■ WHAT TO WORK ON
Take the entries that follow and return exactly the lines from the one holding "[Menu] (16, 18)" through the one holding "Come funziona il regalo (142, 2271)", both included. Nothing else is needed.

■ DATA PROVIDED

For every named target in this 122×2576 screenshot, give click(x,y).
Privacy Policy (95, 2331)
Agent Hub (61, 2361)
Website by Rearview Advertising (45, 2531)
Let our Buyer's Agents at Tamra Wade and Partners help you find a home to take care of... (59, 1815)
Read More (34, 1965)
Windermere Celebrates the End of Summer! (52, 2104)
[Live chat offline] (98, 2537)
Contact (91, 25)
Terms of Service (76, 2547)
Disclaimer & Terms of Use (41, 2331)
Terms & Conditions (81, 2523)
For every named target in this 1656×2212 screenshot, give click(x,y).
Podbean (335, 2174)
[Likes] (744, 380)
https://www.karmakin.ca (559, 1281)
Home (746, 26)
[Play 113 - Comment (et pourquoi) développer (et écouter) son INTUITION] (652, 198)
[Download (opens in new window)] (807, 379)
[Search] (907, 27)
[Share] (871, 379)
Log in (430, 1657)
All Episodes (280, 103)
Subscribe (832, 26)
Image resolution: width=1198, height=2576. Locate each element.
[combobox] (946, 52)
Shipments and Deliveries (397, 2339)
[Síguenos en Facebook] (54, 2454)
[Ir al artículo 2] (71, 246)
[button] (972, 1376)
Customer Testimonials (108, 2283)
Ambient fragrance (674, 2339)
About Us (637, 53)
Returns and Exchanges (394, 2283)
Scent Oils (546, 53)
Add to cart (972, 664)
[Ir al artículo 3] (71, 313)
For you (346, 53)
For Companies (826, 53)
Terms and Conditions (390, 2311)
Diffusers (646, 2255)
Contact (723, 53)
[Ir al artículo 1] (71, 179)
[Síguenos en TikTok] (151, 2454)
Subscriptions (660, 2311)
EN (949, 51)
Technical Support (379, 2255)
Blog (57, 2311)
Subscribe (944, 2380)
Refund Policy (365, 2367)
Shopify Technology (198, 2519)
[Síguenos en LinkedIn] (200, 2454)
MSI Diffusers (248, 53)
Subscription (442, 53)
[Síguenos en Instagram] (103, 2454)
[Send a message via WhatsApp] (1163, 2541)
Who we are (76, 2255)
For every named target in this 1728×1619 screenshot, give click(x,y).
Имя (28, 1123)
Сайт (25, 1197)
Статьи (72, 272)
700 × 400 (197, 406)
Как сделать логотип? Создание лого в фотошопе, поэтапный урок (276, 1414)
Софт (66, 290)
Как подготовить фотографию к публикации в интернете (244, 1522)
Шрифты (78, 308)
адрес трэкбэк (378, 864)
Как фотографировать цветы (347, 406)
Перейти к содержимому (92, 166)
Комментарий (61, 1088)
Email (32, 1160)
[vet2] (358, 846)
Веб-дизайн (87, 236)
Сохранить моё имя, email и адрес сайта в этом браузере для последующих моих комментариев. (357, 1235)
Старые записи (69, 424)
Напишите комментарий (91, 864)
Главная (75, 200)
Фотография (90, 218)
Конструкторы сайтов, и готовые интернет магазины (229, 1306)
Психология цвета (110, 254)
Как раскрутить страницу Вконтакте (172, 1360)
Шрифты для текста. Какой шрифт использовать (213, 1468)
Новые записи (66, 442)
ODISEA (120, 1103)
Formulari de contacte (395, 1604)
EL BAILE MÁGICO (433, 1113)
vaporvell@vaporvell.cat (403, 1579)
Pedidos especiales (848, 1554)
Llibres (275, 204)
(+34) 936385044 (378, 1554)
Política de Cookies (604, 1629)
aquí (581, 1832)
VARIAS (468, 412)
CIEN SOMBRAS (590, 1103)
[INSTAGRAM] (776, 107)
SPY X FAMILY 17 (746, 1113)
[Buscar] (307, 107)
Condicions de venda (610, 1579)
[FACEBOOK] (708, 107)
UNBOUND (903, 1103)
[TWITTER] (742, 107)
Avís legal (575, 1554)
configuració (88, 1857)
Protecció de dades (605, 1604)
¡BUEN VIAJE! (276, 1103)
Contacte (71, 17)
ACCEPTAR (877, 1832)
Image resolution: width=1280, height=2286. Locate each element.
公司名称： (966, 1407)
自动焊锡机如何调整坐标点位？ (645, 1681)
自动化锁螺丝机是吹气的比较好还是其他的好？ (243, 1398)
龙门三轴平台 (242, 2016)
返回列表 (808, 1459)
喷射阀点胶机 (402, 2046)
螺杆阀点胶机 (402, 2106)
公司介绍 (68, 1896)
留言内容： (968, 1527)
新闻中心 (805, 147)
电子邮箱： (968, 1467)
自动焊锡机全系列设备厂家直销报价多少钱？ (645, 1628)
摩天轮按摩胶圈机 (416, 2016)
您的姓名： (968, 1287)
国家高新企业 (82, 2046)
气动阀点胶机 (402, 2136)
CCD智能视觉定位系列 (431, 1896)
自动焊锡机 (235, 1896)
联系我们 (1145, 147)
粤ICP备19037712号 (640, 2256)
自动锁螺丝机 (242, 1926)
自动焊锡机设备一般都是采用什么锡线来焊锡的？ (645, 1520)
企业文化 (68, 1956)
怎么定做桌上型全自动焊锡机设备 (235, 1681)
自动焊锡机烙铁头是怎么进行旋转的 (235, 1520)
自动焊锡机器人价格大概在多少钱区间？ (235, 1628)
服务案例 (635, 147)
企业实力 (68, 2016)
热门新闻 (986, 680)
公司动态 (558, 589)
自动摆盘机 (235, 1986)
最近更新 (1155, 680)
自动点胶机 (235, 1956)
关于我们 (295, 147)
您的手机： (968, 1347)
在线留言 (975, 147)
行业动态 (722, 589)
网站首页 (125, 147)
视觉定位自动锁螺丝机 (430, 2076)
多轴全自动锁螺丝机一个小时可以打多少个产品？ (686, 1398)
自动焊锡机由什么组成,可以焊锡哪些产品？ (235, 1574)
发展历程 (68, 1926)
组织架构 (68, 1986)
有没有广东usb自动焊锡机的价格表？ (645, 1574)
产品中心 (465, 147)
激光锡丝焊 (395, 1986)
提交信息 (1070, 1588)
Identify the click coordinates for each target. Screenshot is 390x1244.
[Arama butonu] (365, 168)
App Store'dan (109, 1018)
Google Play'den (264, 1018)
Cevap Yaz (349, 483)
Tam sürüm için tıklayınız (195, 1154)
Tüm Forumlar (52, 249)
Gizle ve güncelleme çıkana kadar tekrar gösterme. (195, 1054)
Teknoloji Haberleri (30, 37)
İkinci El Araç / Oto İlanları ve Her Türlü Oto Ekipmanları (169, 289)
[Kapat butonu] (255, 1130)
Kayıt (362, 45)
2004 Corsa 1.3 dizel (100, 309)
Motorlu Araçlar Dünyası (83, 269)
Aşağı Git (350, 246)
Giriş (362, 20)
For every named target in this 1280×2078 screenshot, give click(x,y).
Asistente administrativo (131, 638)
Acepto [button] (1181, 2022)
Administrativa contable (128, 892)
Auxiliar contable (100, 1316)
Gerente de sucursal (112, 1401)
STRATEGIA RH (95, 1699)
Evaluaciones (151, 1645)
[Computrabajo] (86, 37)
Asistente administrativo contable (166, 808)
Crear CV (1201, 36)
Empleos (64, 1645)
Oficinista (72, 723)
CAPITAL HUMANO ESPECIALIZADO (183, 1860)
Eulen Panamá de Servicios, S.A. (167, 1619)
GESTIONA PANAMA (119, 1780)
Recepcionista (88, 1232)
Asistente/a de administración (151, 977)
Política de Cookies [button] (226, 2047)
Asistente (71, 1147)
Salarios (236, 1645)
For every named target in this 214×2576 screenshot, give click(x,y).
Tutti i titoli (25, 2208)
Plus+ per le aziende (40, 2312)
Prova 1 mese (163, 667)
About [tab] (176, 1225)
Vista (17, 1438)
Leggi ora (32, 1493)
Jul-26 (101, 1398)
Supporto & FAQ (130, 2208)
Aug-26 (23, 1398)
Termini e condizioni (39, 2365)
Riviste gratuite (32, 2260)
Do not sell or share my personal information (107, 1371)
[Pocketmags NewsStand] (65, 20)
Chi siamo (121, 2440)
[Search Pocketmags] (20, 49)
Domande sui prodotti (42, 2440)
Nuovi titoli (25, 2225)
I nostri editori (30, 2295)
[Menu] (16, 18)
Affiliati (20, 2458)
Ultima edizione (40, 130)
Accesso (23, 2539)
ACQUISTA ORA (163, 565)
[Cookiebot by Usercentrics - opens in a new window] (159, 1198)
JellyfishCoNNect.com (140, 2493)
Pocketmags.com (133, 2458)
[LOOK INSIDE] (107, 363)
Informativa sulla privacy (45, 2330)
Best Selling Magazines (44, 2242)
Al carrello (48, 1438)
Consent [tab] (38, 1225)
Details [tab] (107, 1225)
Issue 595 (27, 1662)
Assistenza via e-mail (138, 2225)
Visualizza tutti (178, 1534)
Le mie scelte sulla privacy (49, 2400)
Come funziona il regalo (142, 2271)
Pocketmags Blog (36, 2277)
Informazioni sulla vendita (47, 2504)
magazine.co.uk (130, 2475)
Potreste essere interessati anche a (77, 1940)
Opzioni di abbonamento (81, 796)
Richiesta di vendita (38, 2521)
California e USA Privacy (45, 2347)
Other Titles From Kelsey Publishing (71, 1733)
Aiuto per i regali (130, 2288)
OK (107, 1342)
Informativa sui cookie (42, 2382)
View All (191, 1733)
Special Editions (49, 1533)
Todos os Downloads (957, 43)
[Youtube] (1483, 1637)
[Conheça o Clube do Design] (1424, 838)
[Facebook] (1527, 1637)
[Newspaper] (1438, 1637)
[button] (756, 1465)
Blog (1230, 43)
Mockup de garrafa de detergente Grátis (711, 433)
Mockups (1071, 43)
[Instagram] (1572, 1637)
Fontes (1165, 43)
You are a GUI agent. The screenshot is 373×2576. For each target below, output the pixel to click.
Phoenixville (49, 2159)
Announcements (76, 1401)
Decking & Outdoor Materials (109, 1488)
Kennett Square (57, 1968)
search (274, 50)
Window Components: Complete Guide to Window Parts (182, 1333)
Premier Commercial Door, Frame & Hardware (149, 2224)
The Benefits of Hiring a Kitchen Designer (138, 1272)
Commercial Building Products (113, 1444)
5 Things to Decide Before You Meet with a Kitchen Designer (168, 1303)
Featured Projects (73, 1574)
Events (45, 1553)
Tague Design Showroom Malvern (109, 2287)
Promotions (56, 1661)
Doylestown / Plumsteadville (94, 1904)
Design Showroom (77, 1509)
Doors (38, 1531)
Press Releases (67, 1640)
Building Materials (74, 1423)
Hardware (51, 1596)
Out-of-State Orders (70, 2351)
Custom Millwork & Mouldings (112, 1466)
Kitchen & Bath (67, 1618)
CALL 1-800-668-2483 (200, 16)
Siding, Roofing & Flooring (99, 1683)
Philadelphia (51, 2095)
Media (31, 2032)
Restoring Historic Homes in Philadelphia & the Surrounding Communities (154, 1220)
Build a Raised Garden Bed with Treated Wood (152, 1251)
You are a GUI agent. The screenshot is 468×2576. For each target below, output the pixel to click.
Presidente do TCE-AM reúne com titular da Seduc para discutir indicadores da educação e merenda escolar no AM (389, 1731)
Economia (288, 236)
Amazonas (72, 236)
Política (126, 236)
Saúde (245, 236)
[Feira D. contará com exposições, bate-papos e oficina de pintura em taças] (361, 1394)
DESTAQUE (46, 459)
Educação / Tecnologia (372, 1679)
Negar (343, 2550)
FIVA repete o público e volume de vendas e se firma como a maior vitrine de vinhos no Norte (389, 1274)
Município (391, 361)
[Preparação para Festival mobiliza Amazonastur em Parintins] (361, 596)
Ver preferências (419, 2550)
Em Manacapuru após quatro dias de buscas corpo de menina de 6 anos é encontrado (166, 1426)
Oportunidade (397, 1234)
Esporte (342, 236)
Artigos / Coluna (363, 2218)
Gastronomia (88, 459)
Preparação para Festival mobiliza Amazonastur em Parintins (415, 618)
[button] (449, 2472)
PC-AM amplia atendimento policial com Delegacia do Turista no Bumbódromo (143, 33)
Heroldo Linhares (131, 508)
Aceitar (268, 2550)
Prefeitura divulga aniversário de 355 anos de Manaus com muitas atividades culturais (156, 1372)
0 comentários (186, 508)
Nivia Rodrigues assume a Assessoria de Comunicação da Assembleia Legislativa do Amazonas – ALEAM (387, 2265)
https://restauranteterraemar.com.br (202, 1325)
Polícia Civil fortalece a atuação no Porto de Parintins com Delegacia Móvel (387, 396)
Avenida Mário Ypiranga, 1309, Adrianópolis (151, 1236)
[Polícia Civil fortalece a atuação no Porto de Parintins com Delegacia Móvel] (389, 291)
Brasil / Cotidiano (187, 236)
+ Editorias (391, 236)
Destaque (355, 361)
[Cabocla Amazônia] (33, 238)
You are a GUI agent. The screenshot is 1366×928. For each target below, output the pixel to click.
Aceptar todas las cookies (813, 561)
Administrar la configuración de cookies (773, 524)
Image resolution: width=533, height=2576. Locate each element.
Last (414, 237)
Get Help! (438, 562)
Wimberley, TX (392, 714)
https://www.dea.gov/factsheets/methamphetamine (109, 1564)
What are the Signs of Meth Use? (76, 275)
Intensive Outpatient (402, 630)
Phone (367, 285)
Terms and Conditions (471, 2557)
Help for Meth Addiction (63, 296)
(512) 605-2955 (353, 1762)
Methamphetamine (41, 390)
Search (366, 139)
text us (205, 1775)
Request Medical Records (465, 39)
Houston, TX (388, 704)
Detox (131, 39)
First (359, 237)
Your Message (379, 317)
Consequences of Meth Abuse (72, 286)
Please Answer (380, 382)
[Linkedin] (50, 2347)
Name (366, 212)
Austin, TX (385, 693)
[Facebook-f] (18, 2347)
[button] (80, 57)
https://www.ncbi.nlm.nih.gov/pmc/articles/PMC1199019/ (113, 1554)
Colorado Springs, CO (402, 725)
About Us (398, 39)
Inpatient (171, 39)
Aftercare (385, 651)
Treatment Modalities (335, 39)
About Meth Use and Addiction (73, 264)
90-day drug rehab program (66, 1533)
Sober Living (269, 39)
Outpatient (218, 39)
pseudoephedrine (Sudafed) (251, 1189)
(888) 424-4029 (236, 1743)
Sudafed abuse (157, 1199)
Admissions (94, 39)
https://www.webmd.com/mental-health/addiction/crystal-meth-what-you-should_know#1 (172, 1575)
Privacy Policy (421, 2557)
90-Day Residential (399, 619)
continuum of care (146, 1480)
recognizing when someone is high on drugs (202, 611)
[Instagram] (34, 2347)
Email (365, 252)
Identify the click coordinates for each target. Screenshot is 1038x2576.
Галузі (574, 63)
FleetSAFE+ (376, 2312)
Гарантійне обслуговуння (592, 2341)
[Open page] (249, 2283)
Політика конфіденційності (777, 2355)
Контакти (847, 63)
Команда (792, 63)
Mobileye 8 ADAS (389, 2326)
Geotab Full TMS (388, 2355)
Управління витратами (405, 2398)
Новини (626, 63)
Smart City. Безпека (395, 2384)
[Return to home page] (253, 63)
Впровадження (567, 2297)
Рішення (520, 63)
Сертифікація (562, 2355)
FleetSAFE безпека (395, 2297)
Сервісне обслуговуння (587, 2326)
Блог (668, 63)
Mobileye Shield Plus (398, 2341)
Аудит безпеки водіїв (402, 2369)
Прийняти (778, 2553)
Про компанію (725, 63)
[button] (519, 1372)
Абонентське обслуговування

■ THE COMPLETED TASK
[Menu] (16, 18)
Affiliati (20, 2458)
Ultima edizione (40, 130)
Accesso (23, 2539)
ACQUISTA ORA (163, 565)
[Cookiebot by Usercentrics - opens in a new window] (159, 1198)
JellyfishCoNNect.com (140, 2493)
Pocketmags.com (133, 2458)
[LOOK INSIDE] (107, 363)
Informativa sulla privacy (45, 2330)
Best Selling Magazines (44, 2242)
Al carrello (48, 1438)
Consent [tab] (38, 1225)
Details [tab] (107, 1225)
Issue 595 (27, 1662)
Assistenza via e-mail (138, 2225)
Visualizza tutti (178, 1534)
Le mie scelte sulla privacy (49, 2400)
Come funziona il regalo (142, 2271)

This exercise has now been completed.